Bulb biopsies for diagnosing celiac disease in children: A prospective multicenter study using quantitative histomorphometry

Abstract

Objectives: Duodenal bulb specimens are recommended for the diagnostic evaluation of celiac disease (CeD). However, it remains unclear if their quality and histomorphometry measures are comparable to samples obtained from the distal duodenum. We investigated this issue, as well as the diagnostic applicability of morphometry and advanced immunohistochemistry methods, in a prospective pediatric cohort using validated morphometric readouts. Methods: One hundred ninety-four children with CeD autoantibodies underwent systematic sampling at diagnosis from bulb and distal duodenum. Morphometric evaluation included measurements of villous height (VH), crypt depth (CrD), and VH:CrD. Mucosal CD3+ and γδ+ intraepithelial lymphocytes (IEL) densities and transglutaminase-2-targeted immunoglobulin A (IgA) deposits were measured from frozen biopsies. Sixteen seronegative non-CeD children served as controls. Result: Bulb specimens were frequently of inadequate quality, with paired comparisons to distal samples feasible in only 112 patients. Mean VH and VH:CrD were lower in the bulb than in the distal duodenum (168 vs. 239 μm, p < 0.001; 0.73 vs. 1.01, p = 0.027, respectively), while CrDs and IEL densities were comparable.
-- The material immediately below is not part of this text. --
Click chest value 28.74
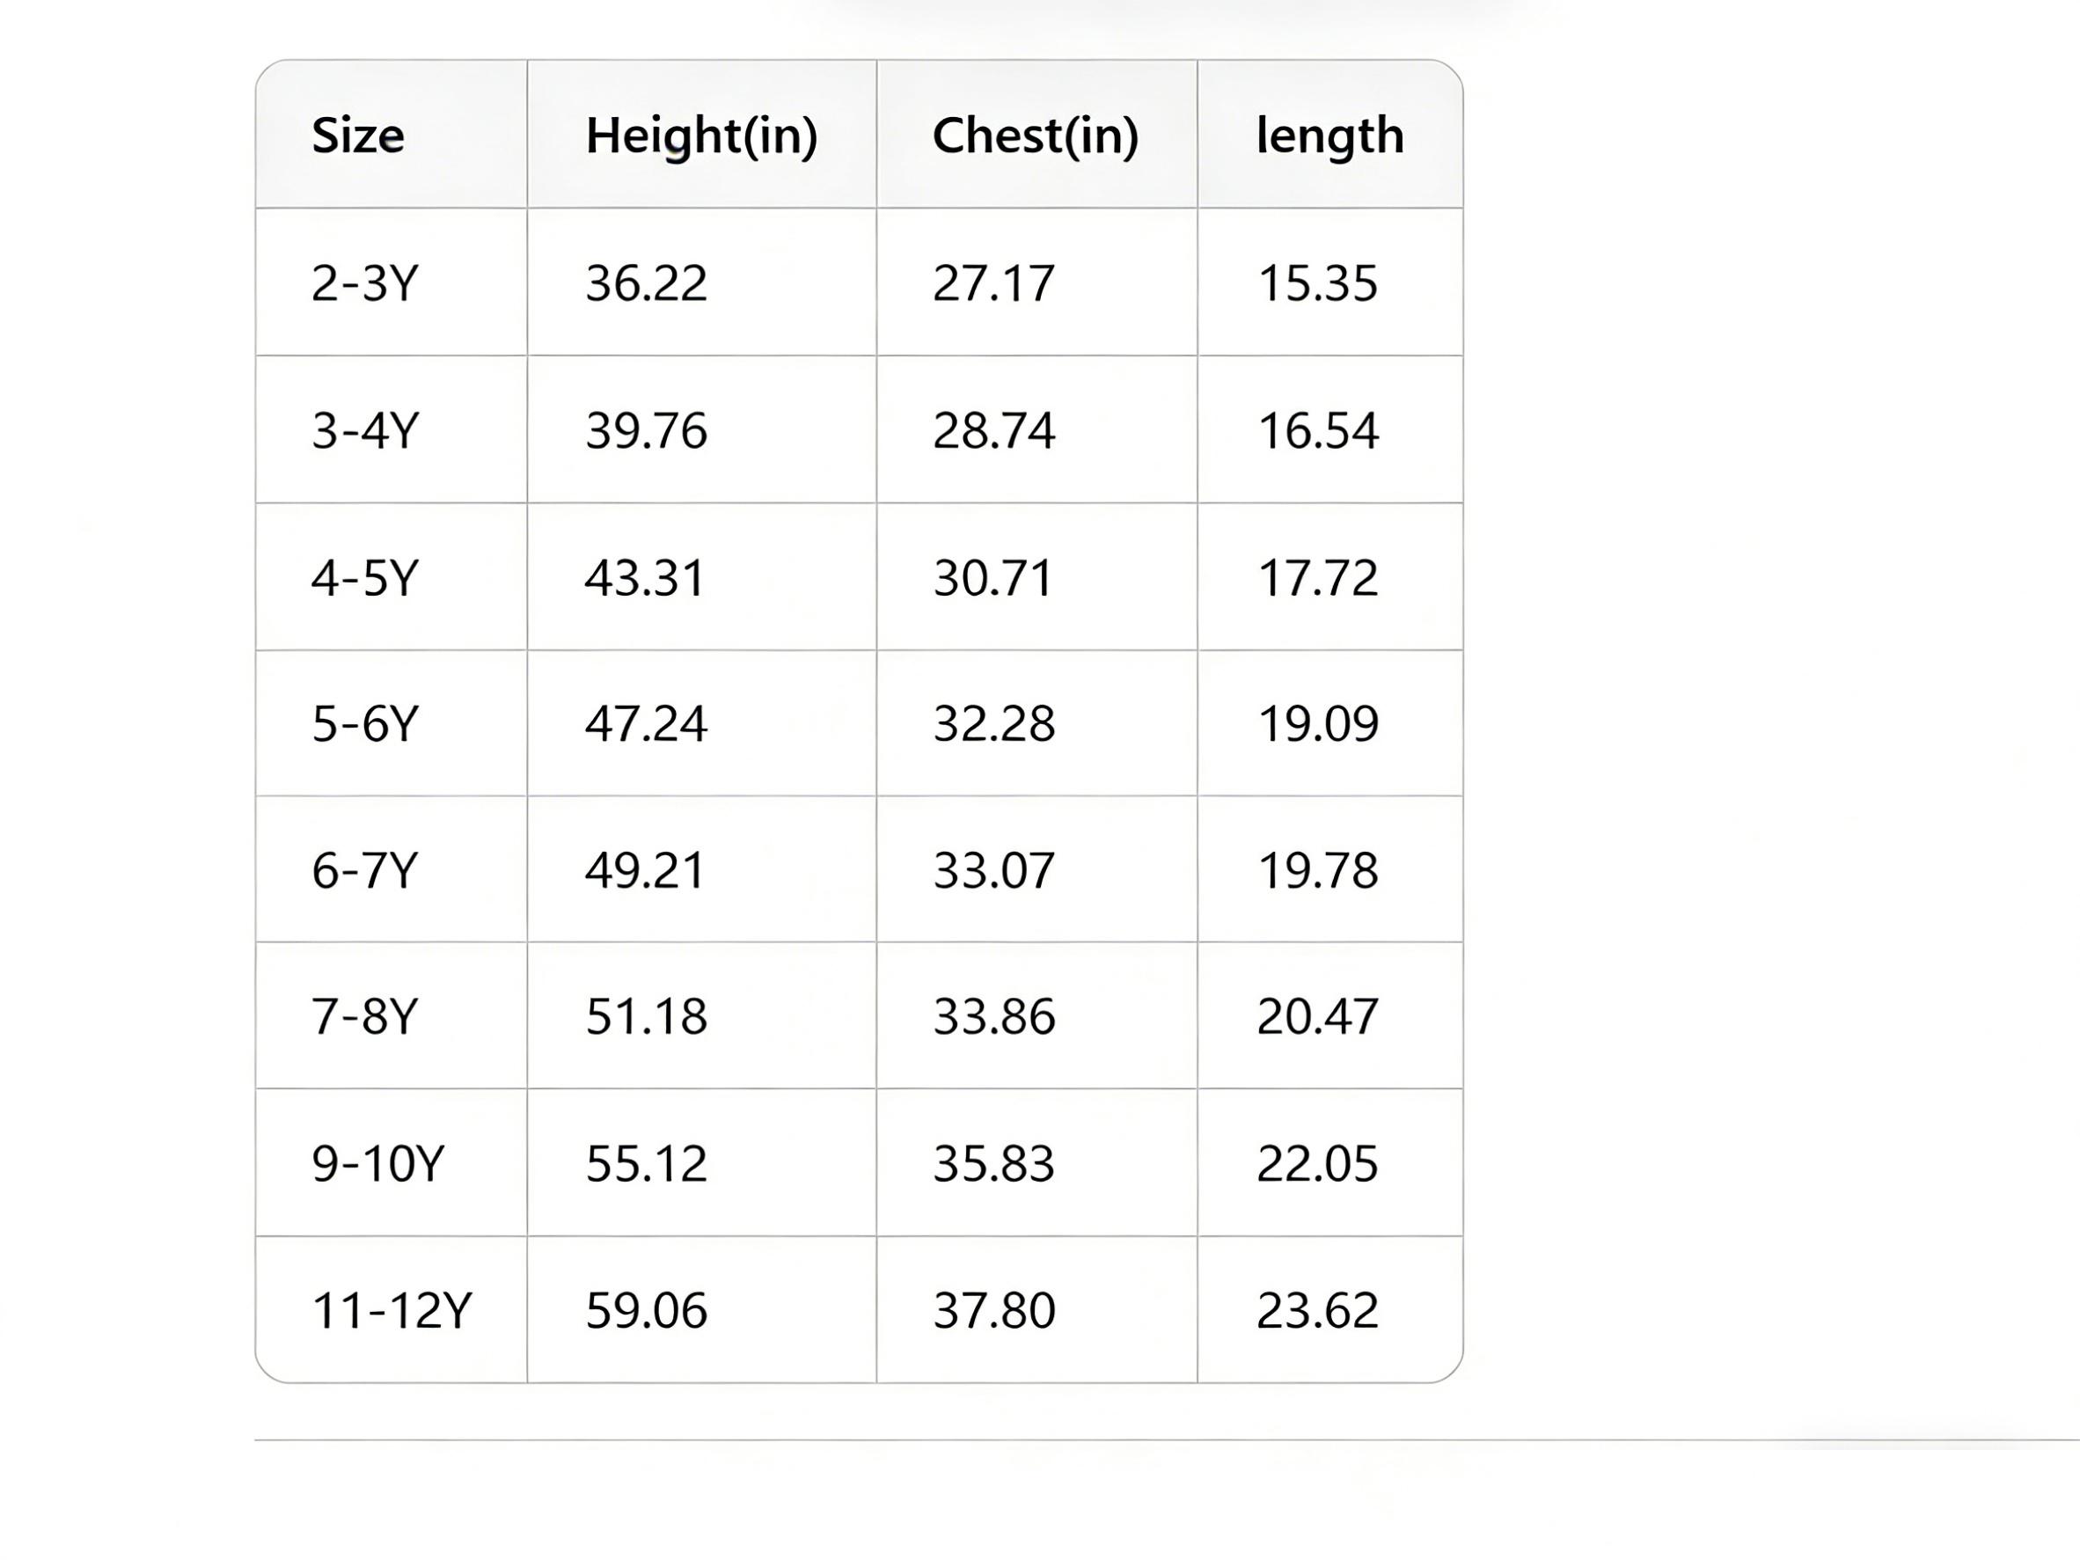The width and height of the screenshot is (2080, 1560). [x=994, y=431]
Twelve patients had reduced VH:CrD consistent with CeD in the bulb only. Eight seropositive children exhibited normal VH:CrD in both bulb and distal duodenal samples, but the presence of positive γδ + IELs and IgA deposits indicated incipient CeD. Overall, 96.4% of the patients and none of the controls had IgA deposits in both bulb and distal samples. Conclusions: A subgroup of patients had diagnostic lesions only in the bulb, but discretion is needed, as these specimens may be of poorer quality and different histomorphometric measurements compared to distal samples. The determination of IgA deposits is valuable at both duodenal sites. Trial Registration: This study is registered at ClinicalTrials.gov (registration number NCT02072590). The study was registered in February 2014, while patient enrollment began in January 2012. At the time of study initiation, mandatory prospective trial registration was not yet widely enforced for nonpharmaceutical, investigator-initiated clinical studies.